» **Passage for review**:
● ● ● ● ● ● ●

Ferguson v. City of Charleston (2001)

Ferguson v. City of Charleston

532 U.S. 67

Case Year: 2001

Case Ruling: 6-3, Reversed and Remanded

Opinion Justice: Stevens

FACTS

Staff members at Charleston's public hospital, which is operated by the Medical University of South Carolina (MUSC), became concerned about an apparent increase in the use of cocaine by patients receiving prenatal treatment. When voluntary counseling programs were found to be ineffective, the MUSC adopted a twelve-page document entitled "POLICY M-7."

As ultimately modified, Policy M-7 set forth the procedure to be followed by the hospital staff to identify and assist pregnant patients suspected of drug abuse. The first section, "Identification of Drug Abusers," provided that a patient should be tested for cocaine through a urine drug screen if she met one or more of various criteria. These measures highlighted women who had not received complete natal care or who had conditions that might place the fetus in jeopardy. The urine samples were to be preserved in a way that the results could be used in possible subsequent criminal proceedings. Patients who tested positive were referred for substance abuse treatment and education. Most important, the policy added a threat of law enforcement intervention that the city thought essential to the program's success in getting women into treatment and keeping them there. After the initial positive drug test, the police were to be notified and the patient arrested only if she tested positive for cocaine a second time or if she missed an appointment with a substance abuse counselor.

The last six pages of the document contained forms for the patients to sign, as well as procedures for the police to follow when a patient was arrested. The policy also described in detail the precise offenses with which a woman could be charged, depending on the stage of her pregnancy. Up to and including the twenty-seventh week of pregnancy the patient could be charged with simple possession. If the pregnancy had reached its twenty-eighth week or beyond, she could be charged with possession and distribution to a person under the age of eighteen, in this case the fetus. If she delivered while testing positive for illegal drugs, she could be charged with unlawful neglect of a child. Under the policy, the police were instructed to interrogate the arrestee to ascertain the identity of the person who provided illegal drugs to the patient.

Suit was brought by Crystal Ferguson and nine other women who received obstetrical care at the MUSC and who were arrested after testing positive for cocaine. They challenged the validity of the policy under various theories, including the claim that warrantless and nonconsensual drug tests conducted for criminal investigatory purposes violated their Fourth Amendment guarantee against unreasonable searches and seizures.

The trial court jury decided in favor of the city. The court of appeals affirmed on the grounds that there were sufficient special needs, unrelated to law enforcement purposes, to justify such warrantless searches. The Supreme Court granted certiorari. Because the issue of proper consent had not been confronted by the court of appeals, the justices considered the case on the assumption that the urine testing procedures were done without the informed consent of the patients.


 

JUSTICE STEVENS DELIVERED THE OPINION OF THE COURT.

● ● ● ● ● ● ●

» **Supplied data**:
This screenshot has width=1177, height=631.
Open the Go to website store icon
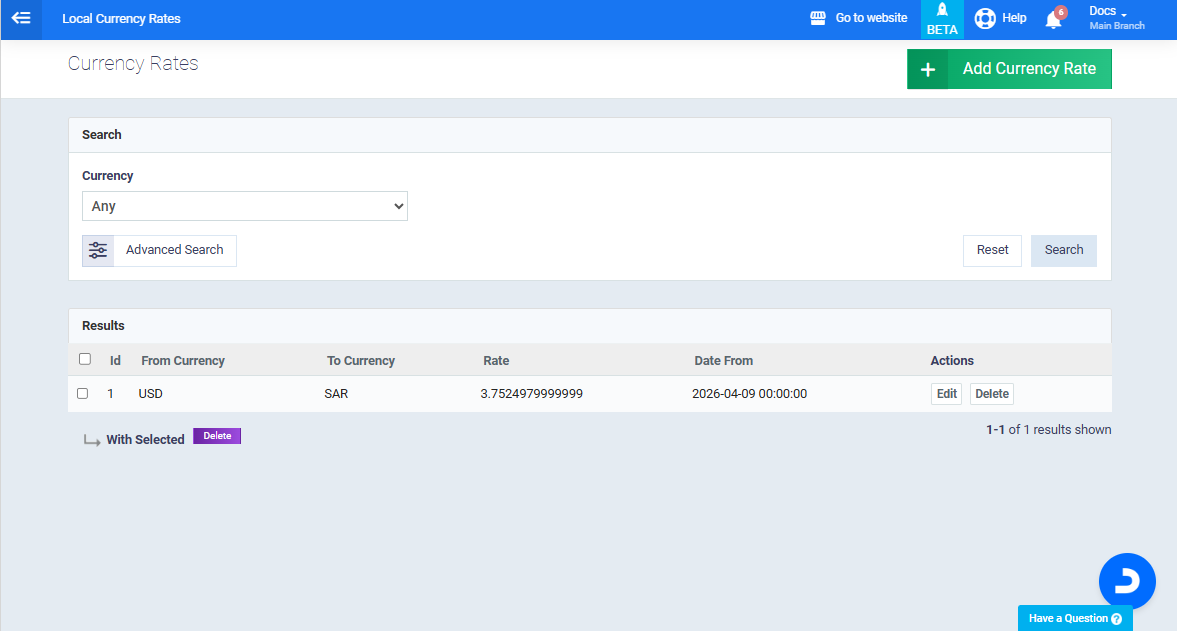pos(818,18)
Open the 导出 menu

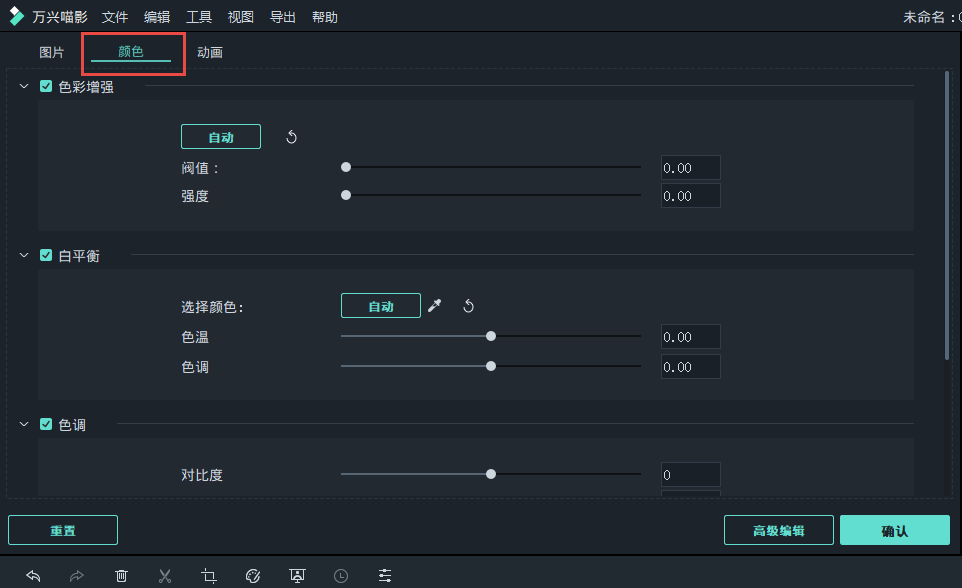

● ● ● ● ● ● ●

» **Parts of the exercise**:
1. Rewrite the Ferguson case summary starting at the words "Suit was brought" and stopping after "searches and seizures.", with "Fourth Amendment guarantee" changed to "Fourth Amendment protection" throughout.
2. Extend the summary of Ferguson v. City of Charleston, picking up right after its final line.
The data can be disregarded; nothing here depends on it.

» **Responses by task**:
1.
Suit was brought by Crystal Ferguson and nine other women who received obstetrical care at the MUSC and who were arrested after testing positive for cocaine. They challenged the validity of the policy under various theories, including the claim that warrantless and nonconsensual drug tests conducted for criminal investigatory purposes violated their Fourth Amendment protection against unreasonable searches and seizures.

2.
In this case, we must decide whether a state hospital's performance of a diagnostic test to obtain evidence of a patient's criminal conduct for law enforcement purposes is an unreasonable search if the patient has not consented to the procedure. More narrowly, the question is whether the interest in using the threat of criminal sanctions to deter pregnant women from using cocaine can justify a departure from the general rule that an official nonconsensual search is unconstitutional if not authorized by a valid warrant. . . .

Because the hospital seeks to justify its authority to conduct drug tests and to turn the results over to law enforcement agents without the knowledge or consent of the patients, this case differs from the four previous cases in which we have considered whether comparable drug tests "fit within the closely guarded category of constitutionally permissible suspicionless searches." In three of those cases, we sustained drug tests for railway employees involved in train accidents,Skinner v. Railway Labor Executives' Assn. (1989), for United States Customs Service employees seeking promotion to certain sensitive positions, Treasury Employees v. Von Raab (1989), and for high school students participating in interscholastic sports, Vernonia School Dist. 47J v. Acton (1995). In the fourth case, we struck down such testing for candidates for designated state offices as unreasonable. Chandler v. Miller (1997).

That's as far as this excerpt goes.